From: Jason McKesson <jmckesson_at_[hidden]>
Date: Fri, 27 May 2022 10:14:33 -0400
On Fri, May 27, 2022 at 9:59 AM Oleksandr Koval via Std-Proposals
<std-proposals_at_[hidden]> wrote:
>
> That is, in:
>
> template<typename To, typename From>
> constexpr To cast(From p){
> return (To)p; // #1
> // return reinterpret_cast<To>(p); // #2
> }
>
> line #2 should work in constexpr context in all cases where #1 works, in other cases it should be not an error but just a non-constexpr function.

C-style casts are defined to work by basically trying a bunch of
different casts, in order, and whichever the first one is that works
is what gets done. If a C-style cast works in constexpr code, it is
*only* because it picked a `static_cast`, not a `reinterpret_cast`.

And if that's the case, there's no reason to use `reinterpret_cast`
here. You're writing `constexpr` code, so you already know that it
*must* use `static_cast`, so that's what you should have written.

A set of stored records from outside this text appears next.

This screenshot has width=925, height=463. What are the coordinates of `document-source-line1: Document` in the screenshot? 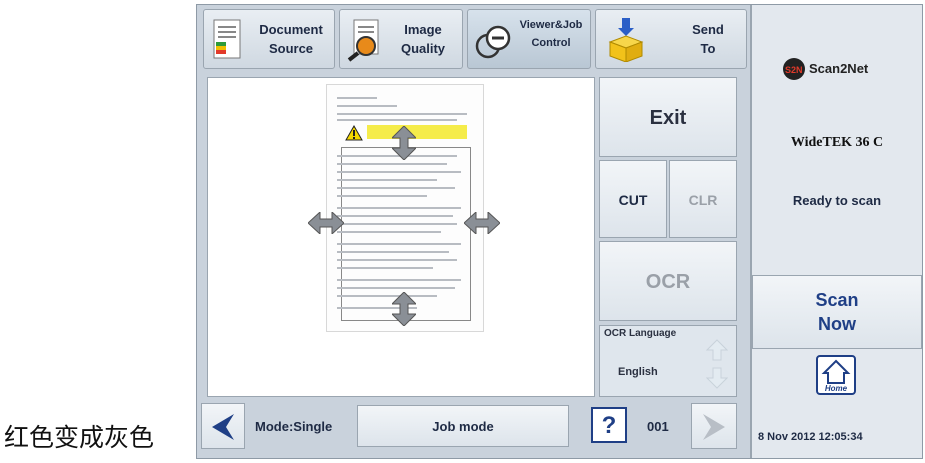 It's located at (291, 30).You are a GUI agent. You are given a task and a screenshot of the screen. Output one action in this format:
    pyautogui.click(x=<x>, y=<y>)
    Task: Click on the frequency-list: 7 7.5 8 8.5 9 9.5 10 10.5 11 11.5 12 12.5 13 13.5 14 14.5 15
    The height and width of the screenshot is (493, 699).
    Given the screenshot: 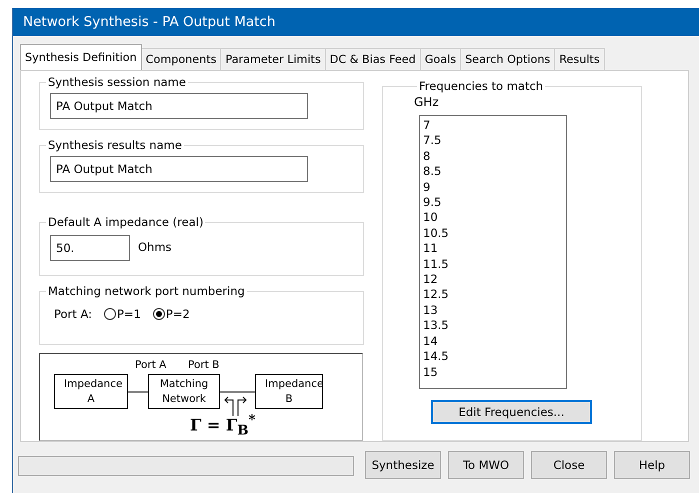 What is the action you would take?
    pyautogui.click(x=493, y=252)
    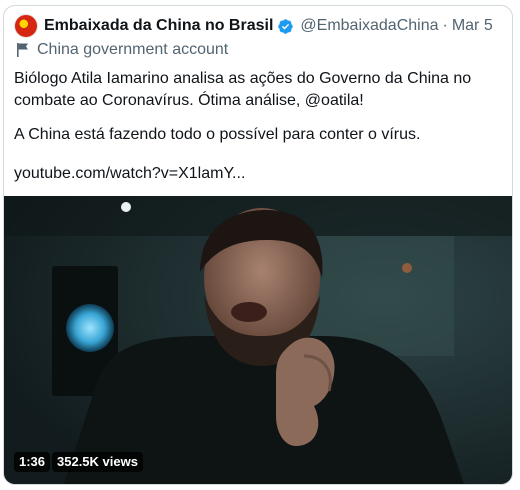 This screenshot has width=520, height=490. What do you see at coordinates (98, 462) in the screenshot?
I see `video-views-badge: 352.5K views` at bounding box center [98, 462].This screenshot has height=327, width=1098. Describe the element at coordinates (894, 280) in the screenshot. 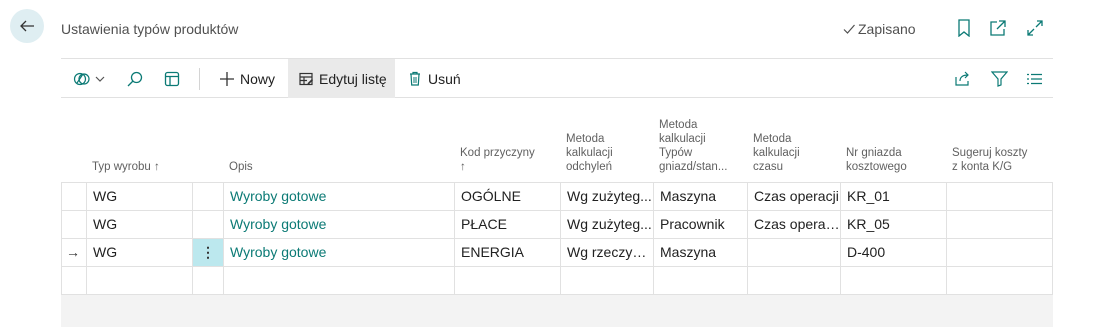

I see `cell-cost-center` at that location.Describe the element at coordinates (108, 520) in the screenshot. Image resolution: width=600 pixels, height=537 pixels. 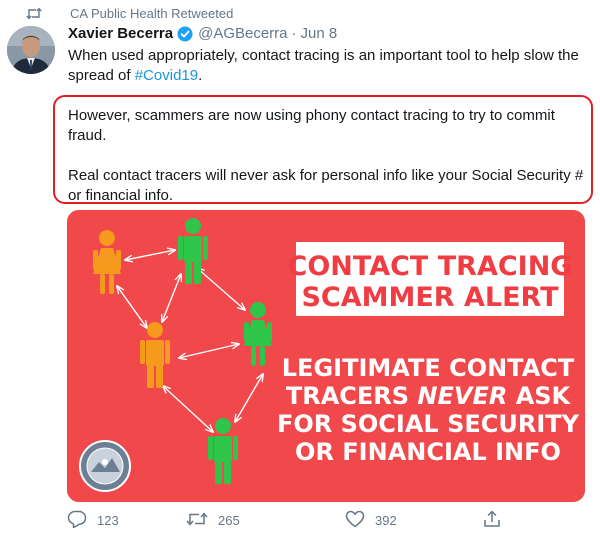
I see `reply-count: 123` at that location.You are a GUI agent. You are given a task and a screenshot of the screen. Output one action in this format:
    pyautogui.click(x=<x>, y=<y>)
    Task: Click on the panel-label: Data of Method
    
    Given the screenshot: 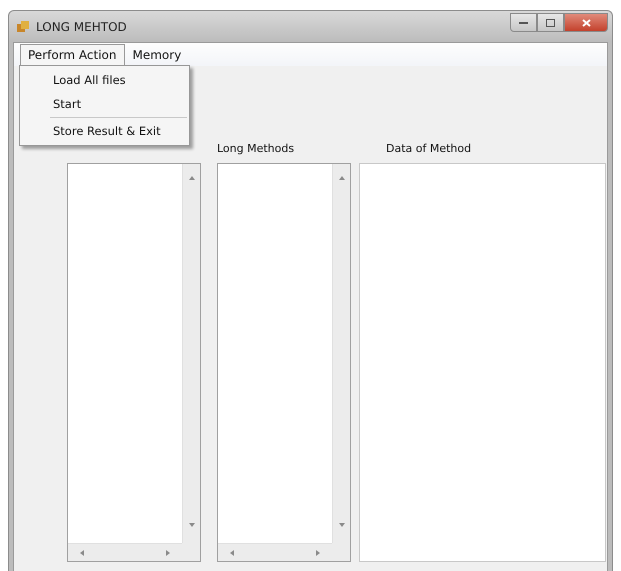 What is the action you would take?
    pyautogui.click(x=428, y=149)
     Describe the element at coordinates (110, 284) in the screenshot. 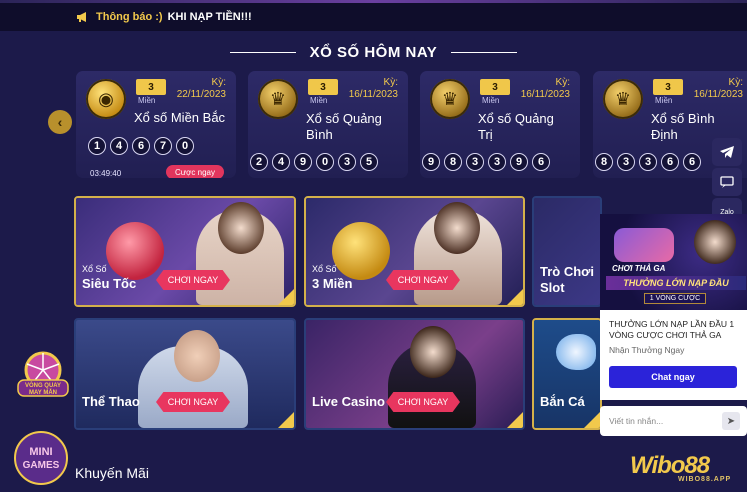

I see `game-title: Siêu Tốc` at that location.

As for just making it a non-constexpr function... no. Keeping
`reinterpret_cast` out of `constexpr` code (even if it isn't
technically `constexpr`, you still prefixed the function with it) is
an inherently good thing. We shouldn't open that door even a crack.

> Note that I don't propose to silently make the function non-constexpr when it contains reinterpret_cast, this should be allowed only in generic context, when types are not known.
>
> reinterpret_cast is generally preferred over C-cast but in some generic code reinterpret_cast doesn’t work. If you wonder about use-case, I have an array-like wrapper around memory buffer. Type of element is not always the same as the type of a buffer's byte. I want to mark my functions `constexpr` and have them actually `constexpr` only when types match.

You can do that (in a somewhat wordy version) with a `requires` clause.